DATA FOR THIS EXERCISE:
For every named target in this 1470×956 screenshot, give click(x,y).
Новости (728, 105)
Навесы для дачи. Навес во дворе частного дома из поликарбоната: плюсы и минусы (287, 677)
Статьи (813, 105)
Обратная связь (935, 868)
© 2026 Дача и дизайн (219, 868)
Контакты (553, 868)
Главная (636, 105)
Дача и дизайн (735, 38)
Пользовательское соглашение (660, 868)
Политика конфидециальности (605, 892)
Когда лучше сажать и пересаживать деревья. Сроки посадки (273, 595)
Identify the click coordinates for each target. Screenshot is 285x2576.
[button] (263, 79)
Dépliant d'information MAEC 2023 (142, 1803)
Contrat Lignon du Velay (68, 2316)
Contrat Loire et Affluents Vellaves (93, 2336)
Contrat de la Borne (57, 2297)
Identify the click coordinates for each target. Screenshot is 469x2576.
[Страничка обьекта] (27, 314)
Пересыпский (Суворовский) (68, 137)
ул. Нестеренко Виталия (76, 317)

WORK TASK:
How many lines in the records hold the string "Contrat"? Reply with the number only.

SOLUTION:
3